# 12.5 Hp Kawasaki hard to start



## Bob DiGiacomo (Jan 15, 2009)

I have a gravely 36" walk behind that takes about 12 -15 pulls to start. Once it is started it runs absolutely perfect. As long as it was recently running (within a half hour it will start in one pull) I cleaned the carb and replaced the spark plug + checked the gap. And still have this problem. There is no primer as well, What should I try next?


----------



## 30yearTech (Sep 14, 2006)

check and make sure the choke is closing, if not adjust. Another thing to check is valve lash, sometimes the clearance close down on these engines and the valve stems need a little taken off.


----------



## Bob DiGiacomo (Jan 15, 2009)

Thanks 30yr.

I actually adjusted the choke before I read your posting. It seemed to work, but I need to let it cool down overnight for a good cold start, then I will know if it is working for sure. I will let you know tomorrow. Thanks Bob


----------



## Bob DiGiacomo (Jan 15, 2009)

Adjusting the choke did not help. Anything else simple to try, before grinding the valve stems?


----------



## Bob DiGiacomo (Jan 15, 2009)

Here is the engine model
kawasaki model FB460V-GS01 
12.5HP

I was wondering if anyone has the service manual, or could direct me as far as the valve clearances and the procedure for grinding the stems. Thanks Bob


----------



## 30yearTech (Sep 14, 2006)

Bob DiGiacomo said:


> Here is the engine model
> kawasaki model FB460V-GS01
> 12.5HP
> 
> I was wondering if anyone has the service manual, or could direct me as far as the valve clearances and the procedure for grinding the stems.
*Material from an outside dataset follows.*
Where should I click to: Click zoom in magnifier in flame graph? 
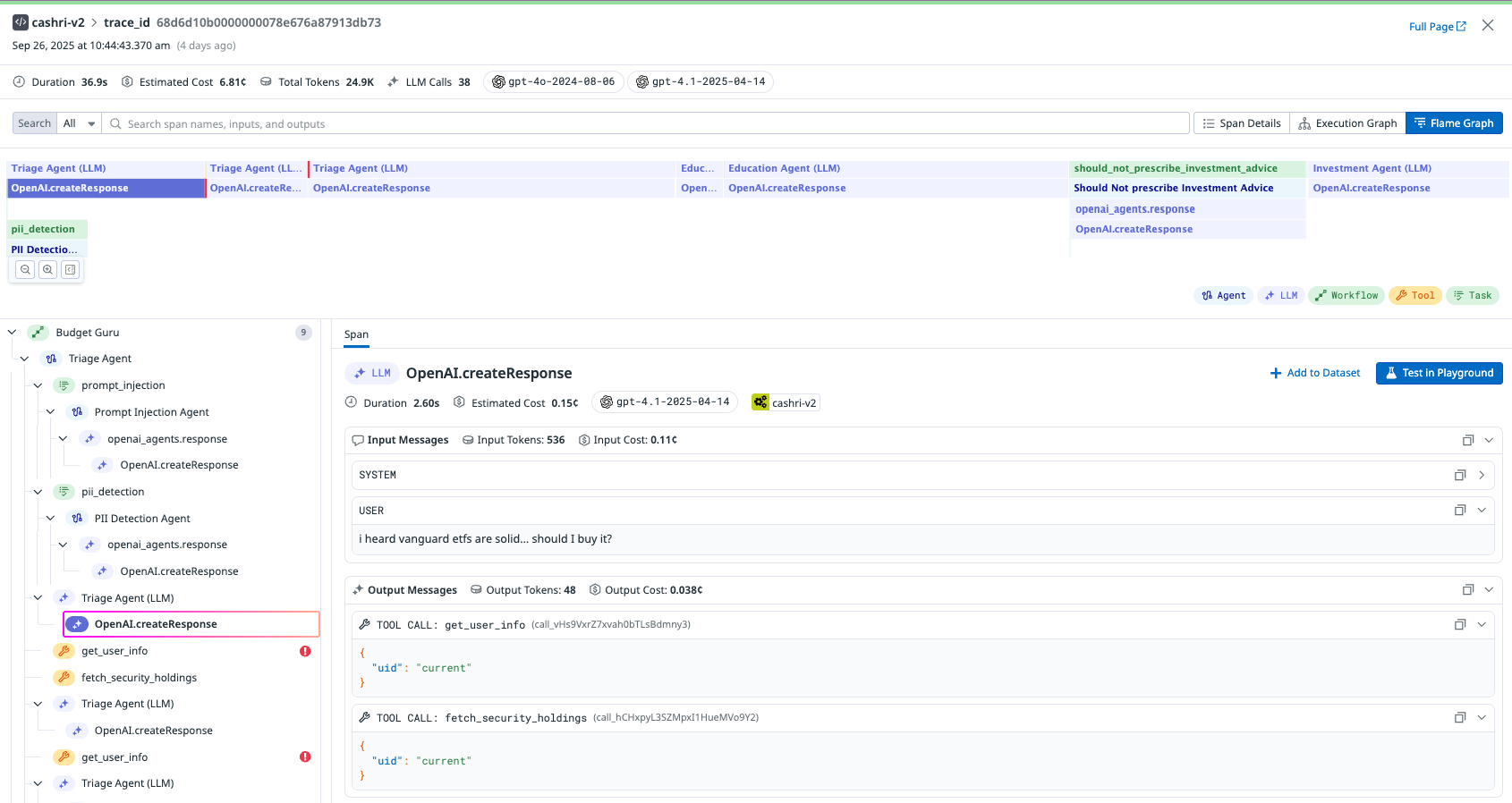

Thanks Bob


Send me your email address, I think I have what your looking for. :thumbsup:


----------



## Bob DiGiacomo (Jan 15, 2009)

30yr,

Thanks for the help on this one. The valves did not have much clearance at all so, I ground them down. It was a tough job getting the valve springs back on because I don't have a valve spring compressor, but somehow I was able to do it. It started in 2 pulls (much better than 12-15), but the real test will be tomorrow, when I am sure the engine will be completely cold. I was also surprised how much carbon was on the head and piston, but I was able to remove it.


----------